In the world of oil and gas valuation, the discounted cash flow model (DCF) is king. Rarely will an oil and gas investor make an investment decision without first analyzing the output from Aries, PHDWin or another similar software program. These programs are used by petroleum engineers to forecast production, apply various price and expense assumptions, and ultimately predict future cash flows, which are then discounted back to the present at various discount rates.

In a perfect valuation world, all oil and gas transactions would be announced publicly and presented neatly with all the various input assumptions necessary for a DCF valuation, including the allocation of value between reserve categories. A&D professionals could then more easily compare properties that have varying decline profiles, commodity price differentials and operating costs.

Unfortunately, often the only pieces of data that are received for analysis are the purchase price, net daily production and, if you are lucky, proved reserves. While anything beyond the DCF model is at best used to frame the valuation of oil and gas properties, as a decent rule of thumb, many oil and gas professionals multiply a property’s net daily production rate by a dollar per barrel of oil or dollar per thousand cubic feet of gas. The looming question then is what dollar amount per barrel or thousand cubic feet should be used to multiply by the net daily production rate to achieve this implied market value?

That question can be answered with a statistical analysis tool known as the R/P valuation formula (R/P tool). The R/P tool uses a property’s “proved R/P” (total proved reserves divided by annualized current net daily production) to determine the appropriate multiple rate and, thereby, the approximate market value or potential sale price.
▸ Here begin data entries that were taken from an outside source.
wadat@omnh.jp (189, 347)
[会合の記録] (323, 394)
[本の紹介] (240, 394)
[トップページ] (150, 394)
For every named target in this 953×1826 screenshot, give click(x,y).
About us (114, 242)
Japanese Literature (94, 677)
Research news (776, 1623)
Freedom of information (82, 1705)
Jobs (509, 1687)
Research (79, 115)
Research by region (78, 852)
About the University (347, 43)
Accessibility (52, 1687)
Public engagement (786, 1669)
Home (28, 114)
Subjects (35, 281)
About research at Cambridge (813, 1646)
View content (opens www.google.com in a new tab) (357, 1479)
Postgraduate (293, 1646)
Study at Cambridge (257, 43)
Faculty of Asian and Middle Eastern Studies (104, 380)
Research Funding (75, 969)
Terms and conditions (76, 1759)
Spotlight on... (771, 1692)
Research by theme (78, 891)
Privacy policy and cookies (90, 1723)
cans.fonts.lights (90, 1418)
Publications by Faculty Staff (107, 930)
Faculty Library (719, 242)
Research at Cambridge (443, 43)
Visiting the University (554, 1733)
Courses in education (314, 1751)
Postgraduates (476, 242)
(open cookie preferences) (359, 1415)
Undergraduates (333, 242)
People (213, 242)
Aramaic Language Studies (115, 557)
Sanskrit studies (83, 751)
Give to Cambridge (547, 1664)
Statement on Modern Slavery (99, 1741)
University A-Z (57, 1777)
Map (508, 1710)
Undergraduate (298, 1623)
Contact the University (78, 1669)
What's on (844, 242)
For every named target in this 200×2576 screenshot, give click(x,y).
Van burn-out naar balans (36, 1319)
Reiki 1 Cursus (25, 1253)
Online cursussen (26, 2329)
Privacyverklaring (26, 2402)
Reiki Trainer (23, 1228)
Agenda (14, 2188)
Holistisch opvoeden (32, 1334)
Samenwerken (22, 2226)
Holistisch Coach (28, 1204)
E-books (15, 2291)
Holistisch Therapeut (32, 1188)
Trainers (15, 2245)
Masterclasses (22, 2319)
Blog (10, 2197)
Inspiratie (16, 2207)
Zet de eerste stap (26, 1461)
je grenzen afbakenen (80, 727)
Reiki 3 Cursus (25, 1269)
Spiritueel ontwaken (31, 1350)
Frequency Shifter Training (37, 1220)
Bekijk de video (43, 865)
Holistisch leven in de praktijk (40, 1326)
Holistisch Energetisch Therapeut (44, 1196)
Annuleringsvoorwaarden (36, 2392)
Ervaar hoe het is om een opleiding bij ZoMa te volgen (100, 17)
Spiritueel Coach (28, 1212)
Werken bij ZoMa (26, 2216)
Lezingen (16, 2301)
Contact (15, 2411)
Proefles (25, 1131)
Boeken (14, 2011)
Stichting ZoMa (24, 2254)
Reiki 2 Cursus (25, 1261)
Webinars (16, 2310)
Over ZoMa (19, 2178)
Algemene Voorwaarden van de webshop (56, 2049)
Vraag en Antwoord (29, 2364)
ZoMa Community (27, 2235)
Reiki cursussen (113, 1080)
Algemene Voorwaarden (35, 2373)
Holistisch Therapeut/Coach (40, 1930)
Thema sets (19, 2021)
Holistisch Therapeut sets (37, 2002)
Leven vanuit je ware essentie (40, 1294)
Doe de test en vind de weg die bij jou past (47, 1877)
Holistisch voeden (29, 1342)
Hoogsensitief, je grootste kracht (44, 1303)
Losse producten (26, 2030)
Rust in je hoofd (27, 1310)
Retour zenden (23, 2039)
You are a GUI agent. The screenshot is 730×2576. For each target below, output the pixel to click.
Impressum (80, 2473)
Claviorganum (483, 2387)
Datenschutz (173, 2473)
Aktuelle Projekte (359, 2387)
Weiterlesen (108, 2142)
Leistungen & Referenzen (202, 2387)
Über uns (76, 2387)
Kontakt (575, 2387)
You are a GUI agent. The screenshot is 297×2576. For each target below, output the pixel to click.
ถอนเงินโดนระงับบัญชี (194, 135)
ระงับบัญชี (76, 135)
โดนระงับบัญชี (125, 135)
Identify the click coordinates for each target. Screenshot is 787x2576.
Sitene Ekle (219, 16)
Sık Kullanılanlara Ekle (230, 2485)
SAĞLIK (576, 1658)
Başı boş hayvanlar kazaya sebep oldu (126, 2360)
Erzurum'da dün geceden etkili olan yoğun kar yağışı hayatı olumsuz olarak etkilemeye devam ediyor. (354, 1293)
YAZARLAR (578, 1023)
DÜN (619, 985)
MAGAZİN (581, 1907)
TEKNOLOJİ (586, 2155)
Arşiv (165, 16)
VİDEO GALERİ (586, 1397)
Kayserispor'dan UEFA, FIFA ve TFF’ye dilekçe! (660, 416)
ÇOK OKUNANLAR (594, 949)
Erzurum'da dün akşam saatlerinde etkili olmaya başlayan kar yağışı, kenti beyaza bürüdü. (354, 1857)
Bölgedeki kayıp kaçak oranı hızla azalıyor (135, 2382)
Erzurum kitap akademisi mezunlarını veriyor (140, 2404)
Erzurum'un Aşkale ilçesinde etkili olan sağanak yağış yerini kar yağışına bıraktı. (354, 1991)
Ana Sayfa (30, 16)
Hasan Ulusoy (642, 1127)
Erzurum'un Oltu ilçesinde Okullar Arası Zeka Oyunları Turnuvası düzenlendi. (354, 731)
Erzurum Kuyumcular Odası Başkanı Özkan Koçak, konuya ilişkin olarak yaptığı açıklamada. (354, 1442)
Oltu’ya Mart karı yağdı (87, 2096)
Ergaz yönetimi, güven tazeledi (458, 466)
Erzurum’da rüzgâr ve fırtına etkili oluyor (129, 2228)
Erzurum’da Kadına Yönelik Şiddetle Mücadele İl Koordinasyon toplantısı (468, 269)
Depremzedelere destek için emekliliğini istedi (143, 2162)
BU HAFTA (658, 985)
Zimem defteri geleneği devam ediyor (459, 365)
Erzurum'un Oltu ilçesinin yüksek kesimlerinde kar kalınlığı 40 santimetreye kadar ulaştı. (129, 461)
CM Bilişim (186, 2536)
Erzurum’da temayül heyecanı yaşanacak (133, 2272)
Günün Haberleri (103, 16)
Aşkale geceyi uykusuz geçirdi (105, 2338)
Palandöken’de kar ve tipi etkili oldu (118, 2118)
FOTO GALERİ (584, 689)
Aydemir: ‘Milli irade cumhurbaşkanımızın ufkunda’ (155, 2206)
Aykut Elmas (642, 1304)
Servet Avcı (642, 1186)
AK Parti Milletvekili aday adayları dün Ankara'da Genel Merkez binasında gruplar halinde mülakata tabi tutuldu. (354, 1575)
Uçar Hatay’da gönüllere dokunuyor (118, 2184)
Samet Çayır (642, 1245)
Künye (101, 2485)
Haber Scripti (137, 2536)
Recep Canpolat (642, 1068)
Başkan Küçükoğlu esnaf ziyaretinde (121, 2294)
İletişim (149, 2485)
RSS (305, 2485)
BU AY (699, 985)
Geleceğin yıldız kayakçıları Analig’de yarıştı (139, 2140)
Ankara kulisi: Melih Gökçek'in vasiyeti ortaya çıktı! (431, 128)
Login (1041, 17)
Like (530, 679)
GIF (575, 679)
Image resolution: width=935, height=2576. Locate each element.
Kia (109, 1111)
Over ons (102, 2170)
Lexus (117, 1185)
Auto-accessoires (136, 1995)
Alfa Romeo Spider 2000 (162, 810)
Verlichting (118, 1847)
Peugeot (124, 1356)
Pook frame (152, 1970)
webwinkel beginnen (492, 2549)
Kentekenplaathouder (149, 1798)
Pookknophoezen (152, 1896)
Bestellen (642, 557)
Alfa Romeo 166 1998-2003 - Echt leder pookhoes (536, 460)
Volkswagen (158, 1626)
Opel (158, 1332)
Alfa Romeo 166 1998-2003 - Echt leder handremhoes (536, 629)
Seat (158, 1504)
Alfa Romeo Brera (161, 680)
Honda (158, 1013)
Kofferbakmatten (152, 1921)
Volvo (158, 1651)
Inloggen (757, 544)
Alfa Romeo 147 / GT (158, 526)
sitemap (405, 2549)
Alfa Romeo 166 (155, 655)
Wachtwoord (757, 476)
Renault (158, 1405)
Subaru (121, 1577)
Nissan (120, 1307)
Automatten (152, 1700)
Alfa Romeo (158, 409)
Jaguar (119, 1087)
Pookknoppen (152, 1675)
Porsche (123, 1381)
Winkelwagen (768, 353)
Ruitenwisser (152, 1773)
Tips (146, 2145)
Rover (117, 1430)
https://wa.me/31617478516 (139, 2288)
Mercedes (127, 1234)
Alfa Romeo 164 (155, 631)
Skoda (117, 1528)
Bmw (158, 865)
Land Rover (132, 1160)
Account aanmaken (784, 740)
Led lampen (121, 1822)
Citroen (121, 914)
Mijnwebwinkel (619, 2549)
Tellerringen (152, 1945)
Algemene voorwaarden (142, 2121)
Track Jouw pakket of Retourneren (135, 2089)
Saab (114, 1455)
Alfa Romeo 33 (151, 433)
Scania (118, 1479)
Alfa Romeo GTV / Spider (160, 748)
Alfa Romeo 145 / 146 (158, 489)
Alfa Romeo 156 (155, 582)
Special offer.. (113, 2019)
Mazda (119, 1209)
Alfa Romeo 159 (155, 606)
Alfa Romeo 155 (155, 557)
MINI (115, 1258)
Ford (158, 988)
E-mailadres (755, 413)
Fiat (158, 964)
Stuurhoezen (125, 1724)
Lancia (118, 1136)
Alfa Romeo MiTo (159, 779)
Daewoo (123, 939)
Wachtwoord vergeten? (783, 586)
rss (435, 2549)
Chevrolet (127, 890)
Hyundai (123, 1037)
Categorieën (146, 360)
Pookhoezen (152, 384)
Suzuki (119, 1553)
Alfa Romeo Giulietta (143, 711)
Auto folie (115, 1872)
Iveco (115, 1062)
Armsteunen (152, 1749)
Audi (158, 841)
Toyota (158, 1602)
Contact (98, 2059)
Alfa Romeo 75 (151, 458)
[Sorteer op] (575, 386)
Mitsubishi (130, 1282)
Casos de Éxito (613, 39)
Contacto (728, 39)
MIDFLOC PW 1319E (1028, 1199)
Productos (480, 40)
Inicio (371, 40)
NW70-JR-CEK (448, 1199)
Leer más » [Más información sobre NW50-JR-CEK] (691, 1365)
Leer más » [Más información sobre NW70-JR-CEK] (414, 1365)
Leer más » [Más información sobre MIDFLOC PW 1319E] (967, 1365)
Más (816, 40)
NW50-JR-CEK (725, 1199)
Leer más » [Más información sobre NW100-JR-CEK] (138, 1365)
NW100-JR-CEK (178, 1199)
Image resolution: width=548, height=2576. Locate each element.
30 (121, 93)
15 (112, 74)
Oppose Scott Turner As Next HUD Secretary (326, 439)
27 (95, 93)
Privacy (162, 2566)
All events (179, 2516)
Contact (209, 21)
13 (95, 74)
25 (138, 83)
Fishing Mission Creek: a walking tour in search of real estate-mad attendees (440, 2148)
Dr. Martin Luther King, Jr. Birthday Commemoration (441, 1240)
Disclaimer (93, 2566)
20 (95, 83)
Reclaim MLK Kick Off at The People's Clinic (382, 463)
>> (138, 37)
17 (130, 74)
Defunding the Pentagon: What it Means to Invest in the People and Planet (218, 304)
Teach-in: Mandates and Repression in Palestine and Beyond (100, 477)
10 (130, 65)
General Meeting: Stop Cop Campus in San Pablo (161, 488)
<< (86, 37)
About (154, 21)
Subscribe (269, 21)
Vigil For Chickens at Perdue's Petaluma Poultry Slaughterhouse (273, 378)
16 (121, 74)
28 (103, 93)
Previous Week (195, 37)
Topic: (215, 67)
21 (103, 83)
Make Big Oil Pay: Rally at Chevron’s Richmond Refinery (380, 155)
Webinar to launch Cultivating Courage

Equipped with the R/P tool, an evaluator is able to compare transactions despite the absence of many important variables, including trailing-12-month cash flow, total proved PV-10 value or even the location of the properties. The only requisite inputs for the R/P tool are the current net daily production rate and the risk-adjusted total proved reserves.

How it works

For its quarterly M&A transaction report provided to industry professionals, E-Spectrum Advisors splits the transactions between majority-oil and majority-gas and then plots each transaction, with proved R/P as the x-axis (independent variable) and dollar per net daily unit of production as the y-axis (dependent variable). ESA then calculates a trend-line formula and the corresponding coefficient of determination, a measure of statistical correlation that ranges from zero (no fit) to one (a perfect fit). In each chart, the point size is proportionate to the total price. Transaction points for the last quarter are in red (to show the most recent trend) while all other points are blue.

Reviewing the past 12 months of oil-weighted transactions, it is clear that buyers are paying for undeveloped reserves. However, regarding gas-weighted transactions, buyers are not paying as much for undeveloped reserves, likely because the rates of return are low for gas proved undeveloped reserves (PUDs). The evidence for this is found in the very flat trend line shown in the gas-weighted chart.

While the R/P valuation tool is only an approximate measure of value and does not replace tried-and-true reserves analysis, with some simple math, anyone can quickly estimate the market value of a producing property, whether it is $10 million or $1 billion.

Some quick tips regarding use:

1) Take care when estimating risk-adjusted proved reserves. The number is subjective and publicly announced deals may or may not quote the buyer’s estimate of risk-adjusted reserves.

2) Separate majority-oil transactions from majority-gas transactions rather than trying to estimate value on a barrel of oil equivalent basis.

3) Remove transactions that have unique characteristics that cause them to fall well off the regression line, such as a transaction with significant value attributable to possible and probable reserve categories.

Where will your properties fall on the regression line? It depends on many factors, but generally properties with significant probable and possible reserves or significant undeveloped acreage in addition to proved reserves will fall above the line, since those nonproved reserves often increase the buyer’s value for the properties but are not included in the proved R/P ratio.

Deals lacking nonproved upside or deals with a large amount of low internal rate of return PUD reserves are more likely to fall on or below the line. In addition to the amount of nonproved upside, other factors such as lifting costs, finding costs and differentials (basis, transportation and quality) can also affect a given property’s deviation from the trend line.